June assiste ad una riunione durante la quale rivede il Comandante Waterford (Joseph Fiennes) e Nick (Max Minghella). Serena Joy (Yvonne Strahovski) è ospite nella casa di sua madre e Lawrence (Bradley Whitford) insegna a June una dura lezione sulle difficili decisioni che deve prendere come Comandante.
La terza stagione di The Handmaid’s Tale, che fatica inizialmente a risollevarsi dall’atmosfera cupa ed oppressiva dello scorso anno, ci introduce però ad un benvenuto e necessario cambiamento e ad una netta trasformazione di ritmo, una rivoluzione, appunto, che non ritroviamo solo nelle scelte della protagonista di unirsi alla Resistenza, ma anche nella trama narrativa, che diventa più coraggiosa, sfacciata ed imprevedibile, trovando ampio margine di respiro nel nuovo ambiente in cui June può finalmente muoversi, dovendo imparare a chi accordare fiducia e da chi guardarsi.
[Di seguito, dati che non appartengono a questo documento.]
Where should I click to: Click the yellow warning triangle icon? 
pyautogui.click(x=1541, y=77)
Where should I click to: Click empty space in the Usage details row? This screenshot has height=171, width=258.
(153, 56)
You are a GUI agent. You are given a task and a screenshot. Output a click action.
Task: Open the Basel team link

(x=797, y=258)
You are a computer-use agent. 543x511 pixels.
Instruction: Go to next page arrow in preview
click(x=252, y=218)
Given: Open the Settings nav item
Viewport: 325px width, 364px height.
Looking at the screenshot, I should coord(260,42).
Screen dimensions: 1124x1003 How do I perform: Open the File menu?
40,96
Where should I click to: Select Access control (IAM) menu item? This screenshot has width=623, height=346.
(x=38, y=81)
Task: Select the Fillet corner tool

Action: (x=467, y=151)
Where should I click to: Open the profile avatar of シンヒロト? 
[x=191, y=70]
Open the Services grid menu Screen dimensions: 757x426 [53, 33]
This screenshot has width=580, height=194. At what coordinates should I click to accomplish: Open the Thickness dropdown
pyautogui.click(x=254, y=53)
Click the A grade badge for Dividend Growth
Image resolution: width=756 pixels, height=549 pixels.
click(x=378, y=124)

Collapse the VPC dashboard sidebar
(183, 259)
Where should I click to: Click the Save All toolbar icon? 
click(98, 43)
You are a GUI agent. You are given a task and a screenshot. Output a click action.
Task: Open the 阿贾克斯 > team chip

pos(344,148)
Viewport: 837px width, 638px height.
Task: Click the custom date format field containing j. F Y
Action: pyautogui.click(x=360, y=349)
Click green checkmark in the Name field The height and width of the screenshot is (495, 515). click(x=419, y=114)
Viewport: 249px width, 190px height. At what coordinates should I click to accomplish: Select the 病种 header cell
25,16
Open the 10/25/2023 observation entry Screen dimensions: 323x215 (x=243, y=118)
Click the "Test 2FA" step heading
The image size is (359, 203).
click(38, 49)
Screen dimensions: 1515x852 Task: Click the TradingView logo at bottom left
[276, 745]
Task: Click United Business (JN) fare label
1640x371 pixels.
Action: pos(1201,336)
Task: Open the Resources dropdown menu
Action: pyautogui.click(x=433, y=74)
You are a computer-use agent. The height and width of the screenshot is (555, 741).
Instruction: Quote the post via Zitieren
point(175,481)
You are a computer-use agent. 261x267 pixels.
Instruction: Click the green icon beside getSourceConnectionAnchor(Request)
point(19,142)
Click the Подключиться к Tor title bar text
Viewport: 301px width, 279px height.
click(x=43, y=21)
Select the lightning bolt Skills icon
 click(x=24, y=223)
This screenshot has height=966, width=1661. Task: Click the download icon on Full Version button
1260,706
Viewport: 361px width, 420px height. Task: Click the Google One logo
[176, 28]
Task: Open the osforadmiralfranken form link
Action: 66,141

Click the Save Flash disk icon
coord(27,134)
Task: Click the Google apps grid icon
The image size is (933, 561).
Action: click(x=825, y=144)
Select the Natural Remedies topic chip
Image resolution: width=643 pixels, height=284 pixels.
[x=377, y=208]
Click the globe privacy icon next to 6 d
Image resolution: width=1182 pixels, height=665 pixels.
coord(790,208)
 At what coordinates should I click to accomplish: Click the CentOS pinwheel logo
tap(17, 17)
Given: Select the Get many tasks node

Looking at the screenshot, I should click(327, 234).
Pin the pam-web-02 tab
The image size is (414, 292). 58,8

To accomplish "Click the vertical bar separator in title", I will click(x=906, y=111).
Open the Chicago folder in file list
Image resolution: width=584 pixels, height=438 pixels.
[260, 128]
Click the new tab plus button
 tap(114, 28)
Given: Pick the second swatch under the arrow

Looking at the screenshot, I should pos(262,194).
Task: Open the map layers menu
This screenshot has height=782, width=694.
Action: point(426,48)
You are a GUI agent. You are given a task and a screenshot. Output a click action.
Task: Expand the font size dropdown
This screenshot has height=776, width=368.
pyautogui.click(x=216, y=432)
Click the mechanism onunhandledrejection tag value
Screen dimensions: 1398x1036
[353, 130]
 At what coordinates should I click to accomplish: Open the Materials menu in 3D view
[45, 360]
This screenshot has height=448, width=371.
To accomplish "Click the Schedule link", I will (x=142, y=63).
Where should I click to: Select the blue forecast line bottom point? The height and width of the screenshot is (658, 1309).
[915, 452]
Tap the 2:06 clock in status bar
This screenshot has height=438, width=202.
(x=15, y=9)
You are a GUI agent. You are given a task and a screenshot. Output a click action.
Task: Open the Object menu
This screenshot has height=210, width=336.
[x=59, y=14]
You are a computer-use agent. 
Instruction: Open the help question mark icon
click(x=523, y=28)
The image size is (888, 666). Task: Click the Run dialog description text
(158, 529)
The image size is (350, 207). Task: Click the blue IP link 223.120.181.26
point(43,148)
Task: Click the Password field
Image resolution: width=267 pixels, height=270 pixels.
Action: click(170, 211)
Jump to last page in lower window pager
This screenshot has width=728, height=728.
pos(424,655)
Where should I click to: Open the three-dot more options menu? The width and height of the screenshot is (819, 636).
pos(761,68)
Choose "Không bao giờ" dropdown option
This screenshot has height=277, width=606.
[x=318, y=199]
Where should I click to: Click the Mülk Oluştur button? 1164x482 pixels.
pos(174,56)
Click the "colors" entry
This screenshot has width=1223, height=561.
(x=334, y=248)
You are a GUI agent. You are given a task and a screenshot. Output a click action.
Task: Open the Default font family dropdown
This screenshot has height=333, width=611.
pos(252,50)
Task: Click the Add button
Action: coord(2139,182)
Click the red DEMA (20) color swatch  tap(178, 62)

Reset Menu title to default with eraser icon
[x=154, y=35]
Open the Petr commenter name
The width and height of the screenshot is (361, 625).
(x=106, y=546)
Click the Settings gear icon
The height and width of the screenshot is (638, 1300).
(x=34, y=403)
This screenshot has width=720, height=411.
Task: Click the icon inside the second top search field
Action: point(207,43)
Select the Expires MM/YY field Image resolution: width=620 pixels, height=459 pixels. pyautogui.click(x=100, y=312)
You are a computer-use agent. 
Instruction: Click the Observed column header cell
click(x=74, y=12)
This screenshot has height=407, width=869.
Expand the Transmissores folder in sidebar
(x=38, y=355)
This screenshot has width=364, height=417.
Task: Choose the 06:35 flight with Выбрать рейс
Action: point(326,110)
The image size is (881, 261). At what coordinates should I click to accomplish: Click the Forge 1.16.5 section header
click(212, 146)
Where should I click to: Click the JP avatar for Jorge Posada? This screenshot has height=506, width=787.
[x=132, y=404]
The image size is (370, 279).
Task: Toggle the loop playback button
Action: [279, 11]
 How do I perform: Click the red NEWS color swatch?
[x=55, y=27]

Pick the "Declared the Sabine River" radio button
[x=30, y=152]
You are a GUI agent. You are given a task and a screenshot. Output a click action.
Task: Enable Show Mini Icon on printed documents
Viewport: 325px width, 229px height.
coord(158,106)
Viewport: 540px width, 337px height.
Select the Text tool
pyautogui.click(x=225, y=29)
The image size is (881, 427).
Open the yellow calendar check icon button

Nonostante queste netta differenza, non ci si può aspettare tuttavia ingenuamente da una serie come The Handmaid’s Tale che si trasformi completamente in una sorta di film d’azione in cui lo spettatore si ritrova sul bordo del divano a tifare a pugni chiusi per il protagonista che corre verso l’agognata libertà (anche se vi ritroverete a fare esattamente questo in uno dei primi episodi della stagione), perché nel complesso lo show resterà un prodotto estremamente cupo ed intimista, in cui bisogna guadagnarsi la soddisfazione di una così detta scena d’azione con la stessa fatica di un uomo disperso nel deserto che cerca dell’acqua per combattere l’arsura. L’impronta narrativa che ha avuto fino ad ora la serie resterà quindi più o meno invariata, ma con il sollievo dato da un nuovo setting.
Ciò che continua a parlare a gran voce (ed in maniera purtroppo piuttosto preoccupante), è proprio quel raffronto con la realtà a cui facevamo cenno e che ha portato alla vera e propria formazione di un movimento di protesta mondiale che combatte per i diritti delle donne e che usa vestirsi proprio con i costumi delle Ancelle protagoniste dello show, divenuti nella realtà emblema dell’oppressione e simbolo di rivolta. E quando una cosa così prosaica come un prodotto televisivo ottiene un tale risultato, merita certamente di essere analizzato con rispetto e forse anche una certa riverenza. Anche se questo, nel complesso, non lo esime dagli stessi problemi a cui devono far fronte serie meno rispettate di questa, ci sono molti elementi che costituiscono il tessuto connettivo di The Handmaid’s Tale che continuano a renderla unica e che hanno saputo trasformare la disperazione della protagonista in qualcosa di proattivo, facendole trovare una voce che le era stata tolta e dando allo spettatore un senso di speranza e di certezza che, persino dalle situazioni peggiori, è possibile trovare una via di fuga e che ogni rivoluzione è cominciata con l’idea di un incosciente.

La terza stagione di The Handmaid’s Tale andrà in onda negli Stati Uniti a partire da mercoledì 5 giugno su Hulu, mentre in Italia sarà trasmessa da giovedì 6 giugno su TimVision.